* Begin Extracted text *
Employers in and around the District allocated 3 percent more for salaries in 2014 than in the previous year, keeping ahead of the region’s 1.7 percent inflation rate, according to new employer surveys from the Human Resources Association of the National Capital Area.
The increase kept the Washington area on pace with the rest of the country. However, the local economy continues to trail other metropolitan areas in terms of generating new jobs, and those that do get added tend to be at the bottom end of the wage spectrum.
Employers appear to be “very much in a wait-and-see mode,” in making their salary decisions, said Angelo Kostopoulos, president of Akron Inc., the company that conducts the survey on behalf of HRA-NCA. With the economic recovery here still sputtering, “they don’t have the flexibility of resources that they used to have, so they have to be very cautious looking forward.”
Compensation decisions can be tricky when average increases are so modest. Do you reward star performers with big raises and give little to everyone else, or treat staffs more equitably?
A separate employer survey by Towers Watson suggests companies aren’t doing a good job of rewarding high performers or communicating their pay decisions to employees. In a sample of 337 large employers, Towers Watson’s 2014 Global Workforce Study found that only one half of employees felt they were paid fairly compared to other people in similar positions at their organization, and less than half reported a clear link between pay and performance.
“Simply offering a competitive salary and annual bonus is not enough to win the war for talent,” said Laury Sejen, managing director of rewards at Towers Watson. “Employees believe that employers are falling short in how pay decisions are made and that there is much room for improvement.”
* End Extracted text *
* Begin Supplied data *
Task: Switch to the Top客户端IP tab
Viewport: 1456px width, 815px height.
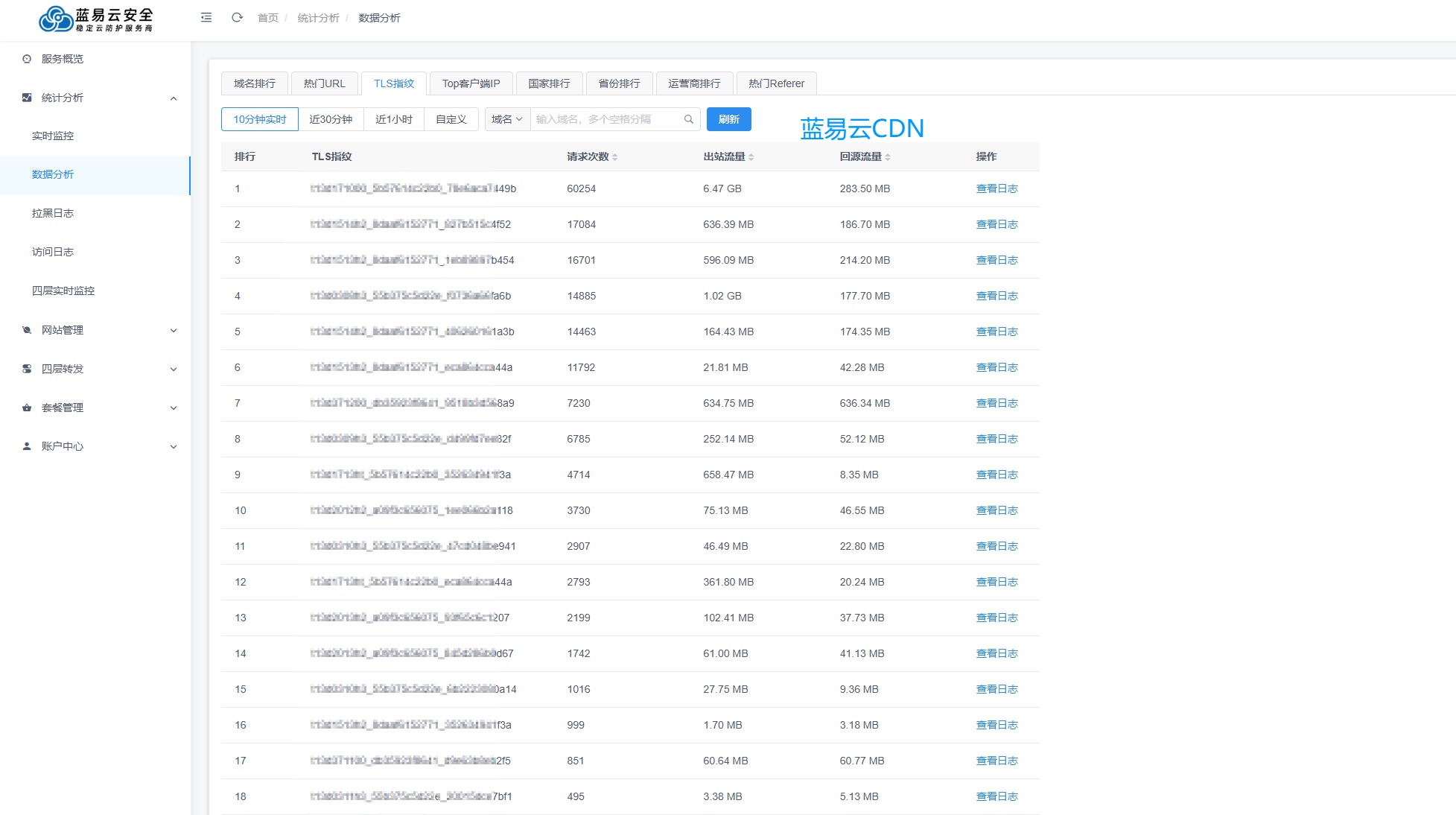Action: 471,83
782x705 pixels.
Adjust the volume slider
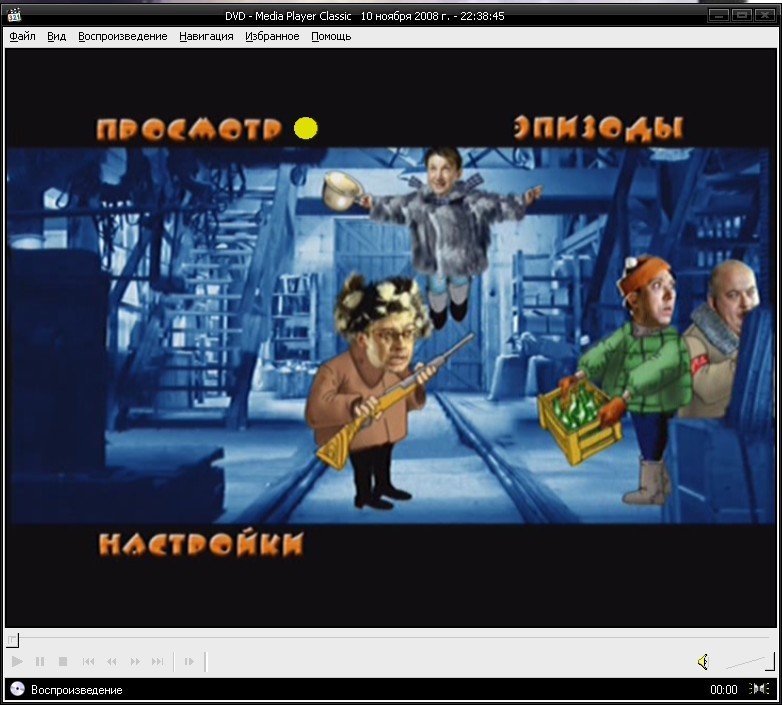click(x=750, y=661)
* End Supplied data *
**To be done**
Condense the paragraph starting "A separate employer survey by Towers Watson" from the article on Washington-area salaries above, keeping its main facts.

**Finished exercise**
Towers Watson's 2014 Global Workforce Study, which sampled 337 large employers, suggests companies do poorly at rewarding high performers and explaining pay decisions. Only half of employees felt fairly paid compared with others in similar positions at their organization, and fewer than half saw a clear link between pay and performance.